┏━━

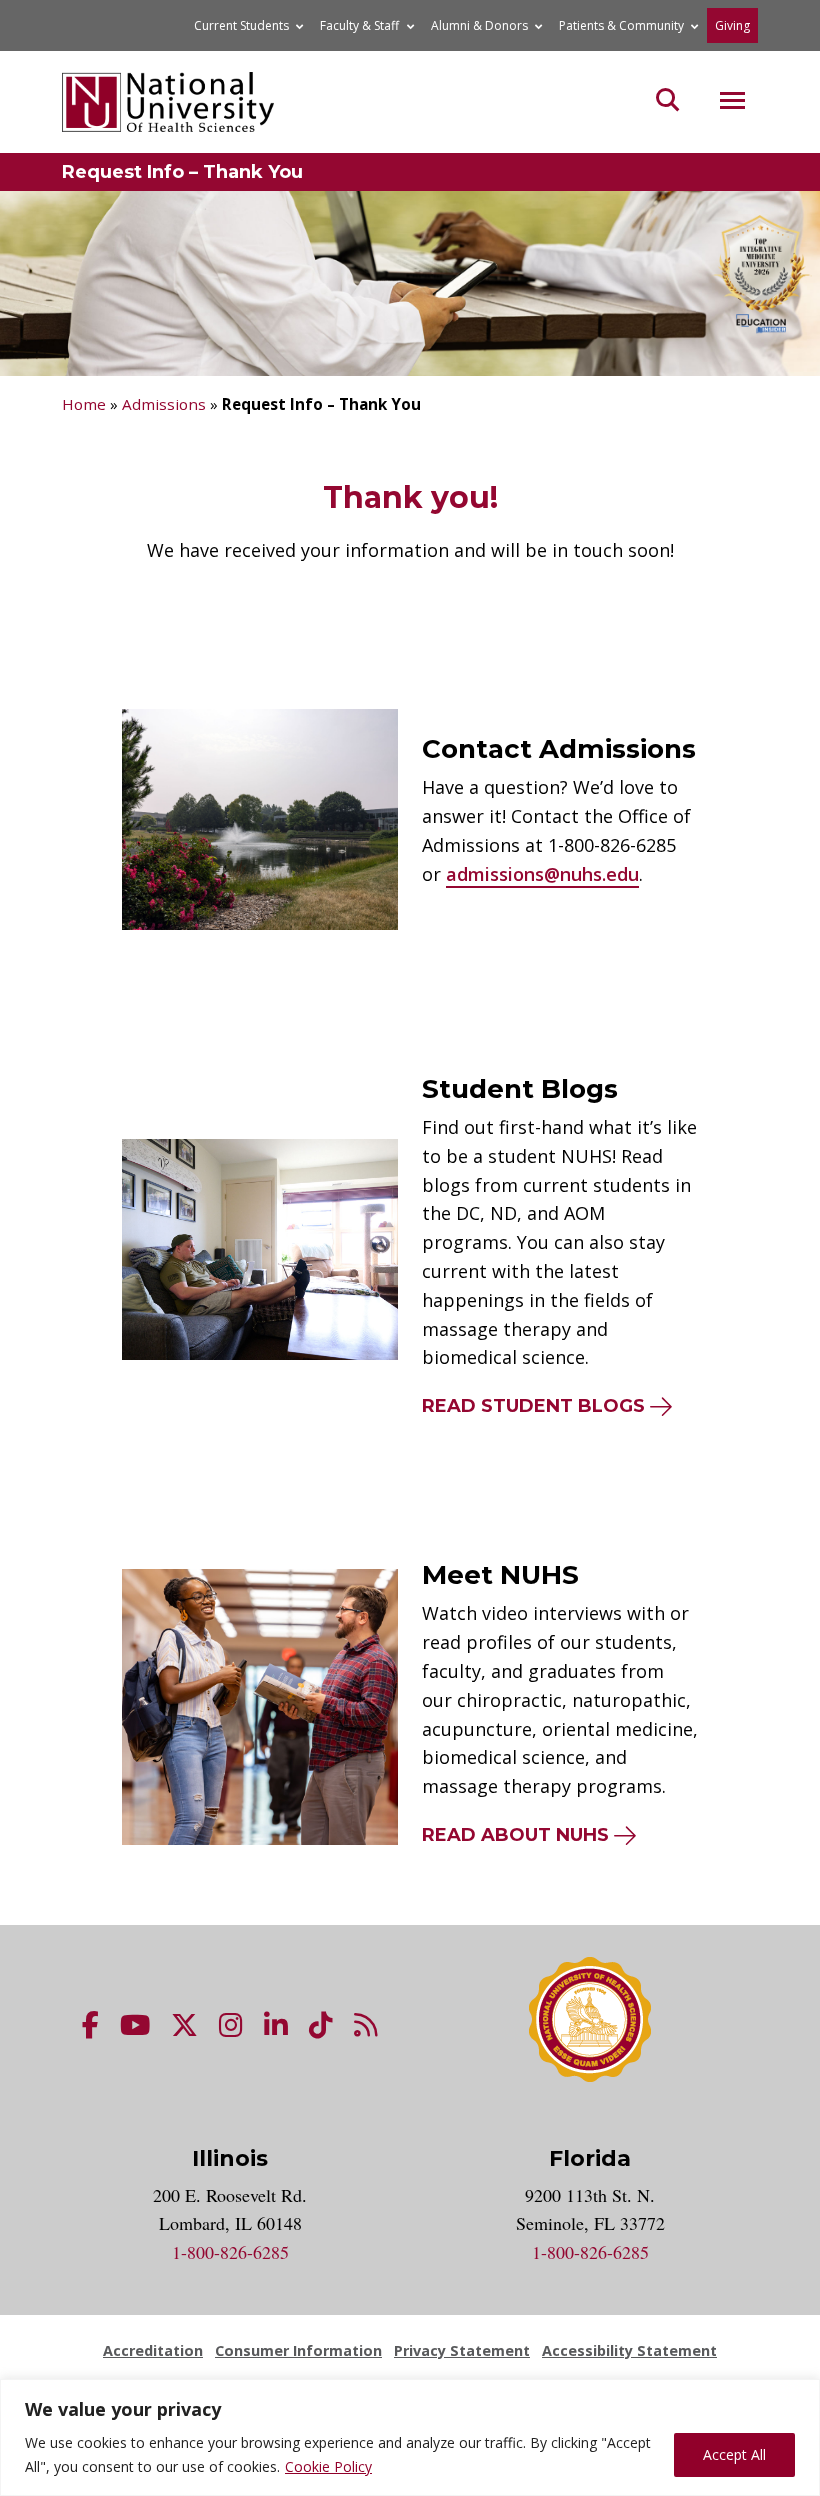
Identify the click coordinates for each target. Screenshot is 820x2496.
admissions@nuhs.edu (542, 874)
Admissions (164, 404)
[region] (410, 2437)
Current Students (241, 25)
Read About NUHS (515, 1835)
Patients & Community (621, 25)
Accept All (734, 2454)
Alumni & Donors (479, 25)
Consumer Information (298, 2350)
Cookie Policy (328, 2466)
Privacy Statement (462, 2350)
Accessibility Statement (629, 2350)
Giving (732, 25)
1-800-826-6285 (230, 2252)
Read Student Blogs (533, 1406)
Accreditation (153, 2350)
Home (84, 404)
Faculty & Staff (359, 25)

┗━━
┏━━

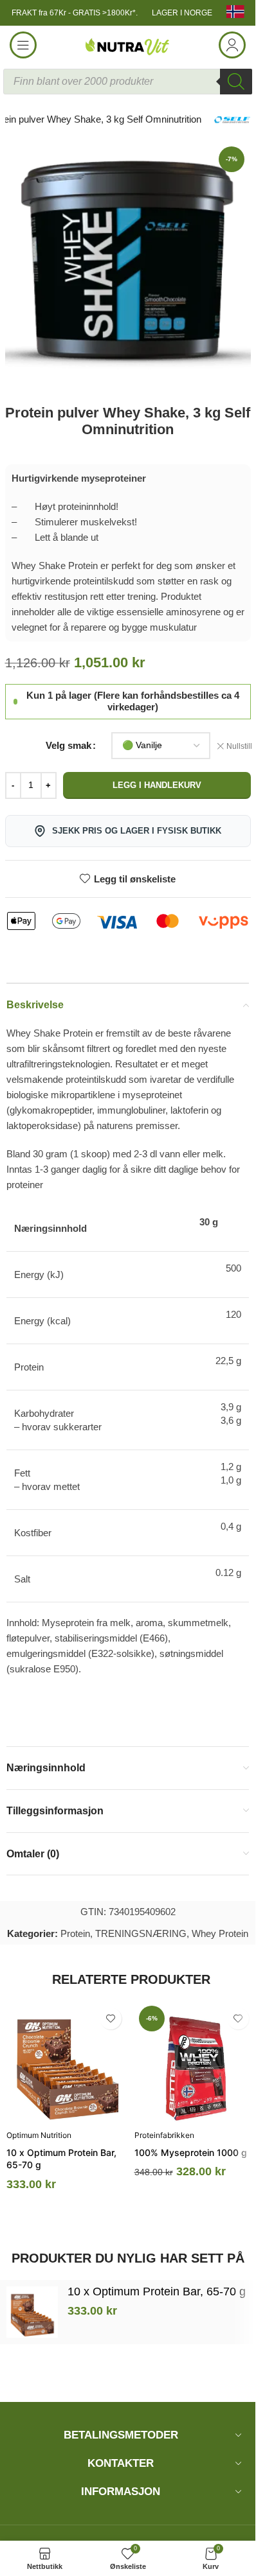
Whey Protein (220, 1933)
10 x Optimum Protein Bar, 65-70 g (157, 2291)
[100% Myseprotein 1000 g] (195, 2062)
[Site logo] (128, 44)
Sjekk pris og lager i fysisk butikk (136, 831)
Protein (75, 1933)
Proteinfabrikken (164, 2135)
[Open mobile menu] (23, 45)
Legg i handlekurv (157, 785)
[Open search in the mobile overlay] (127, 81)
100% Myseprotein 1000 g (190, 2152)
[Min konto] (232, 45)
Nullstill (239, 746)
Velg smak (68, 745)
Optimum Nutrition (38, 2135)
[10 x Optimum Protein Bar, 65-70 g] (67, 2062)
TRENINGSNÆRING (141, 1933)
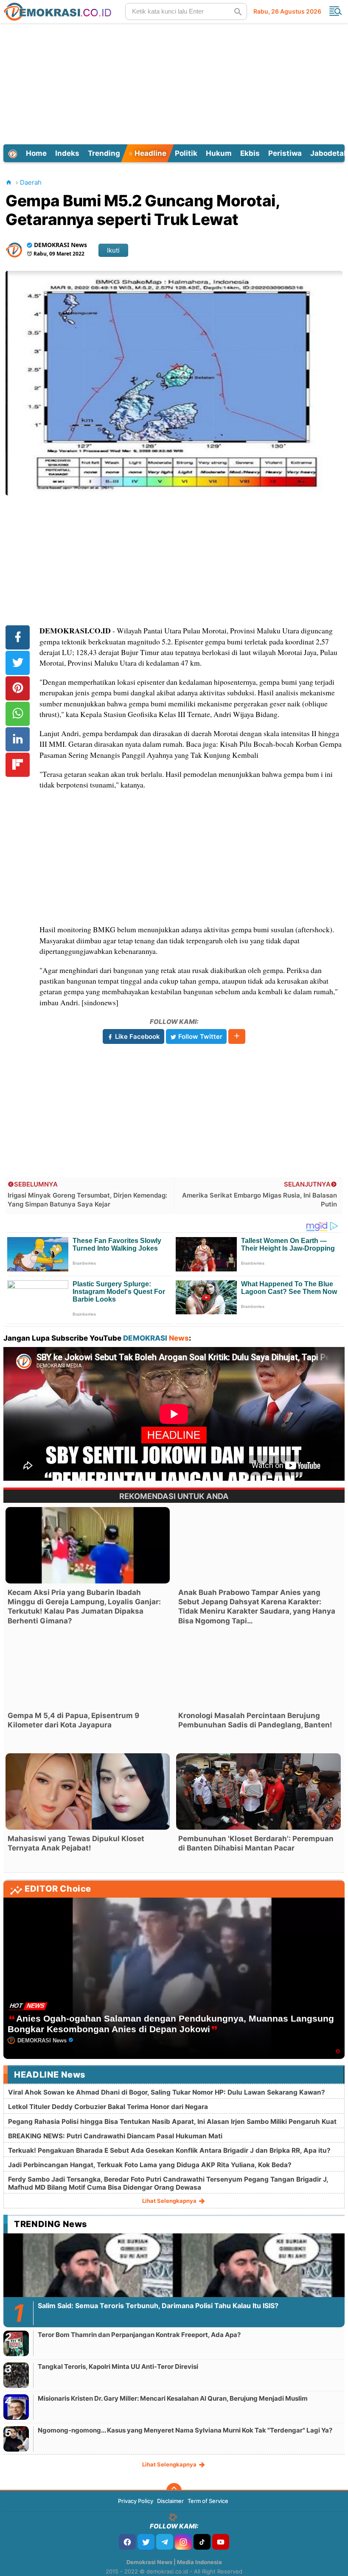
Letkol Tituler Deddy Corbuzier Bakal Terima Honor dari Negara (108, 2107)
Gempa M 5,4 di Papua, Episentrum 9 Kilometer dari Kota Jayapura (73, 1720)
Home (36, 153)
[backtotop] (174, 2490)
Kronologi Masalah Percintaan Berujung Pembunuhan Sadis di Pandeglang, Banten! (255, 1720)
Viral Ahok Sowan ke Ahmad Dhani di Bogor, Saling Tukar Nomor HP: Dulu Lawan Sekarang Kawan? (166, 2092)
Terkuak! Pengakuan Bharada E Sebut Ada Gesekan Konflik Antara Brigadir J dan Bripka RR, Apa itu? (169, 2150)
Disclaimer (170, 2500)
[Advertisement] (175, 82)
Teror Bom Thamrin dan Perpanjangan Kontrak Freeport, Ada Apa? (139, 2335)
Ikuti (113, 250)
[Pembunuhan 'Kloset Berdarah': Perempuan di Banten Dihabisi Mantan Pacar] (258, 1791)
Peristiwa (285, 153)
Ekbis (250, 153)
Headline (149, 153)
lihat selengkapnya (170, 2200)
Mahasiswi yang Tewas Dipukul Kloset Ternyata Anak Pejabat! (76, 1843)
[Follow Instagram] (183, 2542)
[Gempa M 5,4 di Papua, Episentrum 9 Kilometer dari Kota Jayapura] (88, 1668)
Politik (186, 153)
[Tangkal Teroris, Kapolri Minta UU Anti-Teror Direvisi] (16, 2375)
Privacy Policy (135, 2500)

┗━━

(EXERCISE GOAL):
Reproduce, word for word, only the lines in the records above from the line with "Whey Protein (220, 1933)" through the line with "Privacy Policy (135, 2500)", including both ends; omit the pictures.

(TASK RESPONSE):
Whey Protein (220, 1933)
10 x Optimum Protein Bar, 65-70 g (157, 2291)
[100% Myseprotein 1000 g] (195, 2062)
[Site logo] (128, 44)
Sjekk pris og lager i fysisk butikk (136, 831)
Protein (75, 1933)
Proteinfabrikken (164, 2135)
[Open mobile menu] (23, 45)
Legg i handlekurv (157, 785)
[Open search in the mobile overlay] (127, 81)
100% Myseprotein 1000 g (190, 2152)
[Min konto] (232, 45)
Nullstill (239, 746)
Velg smak (68, 745)
Optimum Nutrition (38, 2135)
[10 x Optimum Protein Bar, 65-70 g] (67, 2062)
TRENINGSNÆRING (141, 1933)
Letkol Tituler Deddy Corbuzier Bakal Terima Honor dari Negara (108, 2107)
Gempa M 5,4 di Papua, Episentrum 9 Kilometer dari Kota Jayapura (73, 1720)
Home (36, 153)
[backtotop] (174, 2490)
Kronologi Masalah Percintaan Berujung Pembunuhan Sadis di Pandeglang, Banten! (255, 1720)
Viral Ahok Sowan ke Ahmad Dhani di Bogor, Saling Tukar Nomor HP: Dulu Lawan Sekarang Kawan? (166, 2092)
Terkuak! Pengakuan Bharada E Sebut Ada Gesekan Konflik Antara Brigadir J dan Bripka RR, Apa itu? (169, 2150)
Disclaimer (170, 2500)
[Advertisement] (175, 82)
Teror Bom Thamrin dan Perpanjangan Kontrak Freeport, Ada Apa? (139, 2335)
Ikuti (113, 250)
[Pembunuhan 'Kloset Berdarah': Perempuan di Banten Dihabisi Mantan Pacar] (258, 1791)
Peristiwa (285, 153)
Ekbis (250, 153)
Headline (149, 153)
lihat selengkapnya (170, 2200)
Mahasiswi yang Tewas Dipukul Kloset Ternyata Anak Pejabat! (76, 1843)
[Follow Instagram] (183, 2542)
[Gempa M 5,4 di Papua, Episentrum 9 Kilometer dari Kota Jayapura] (88, 1668)
Politik (186, 153)
[Tangkal Teroris, Kapolri Minta UU Anti-Teror Direvisi] (16, 2375)
Privacy Policy (135, 2500)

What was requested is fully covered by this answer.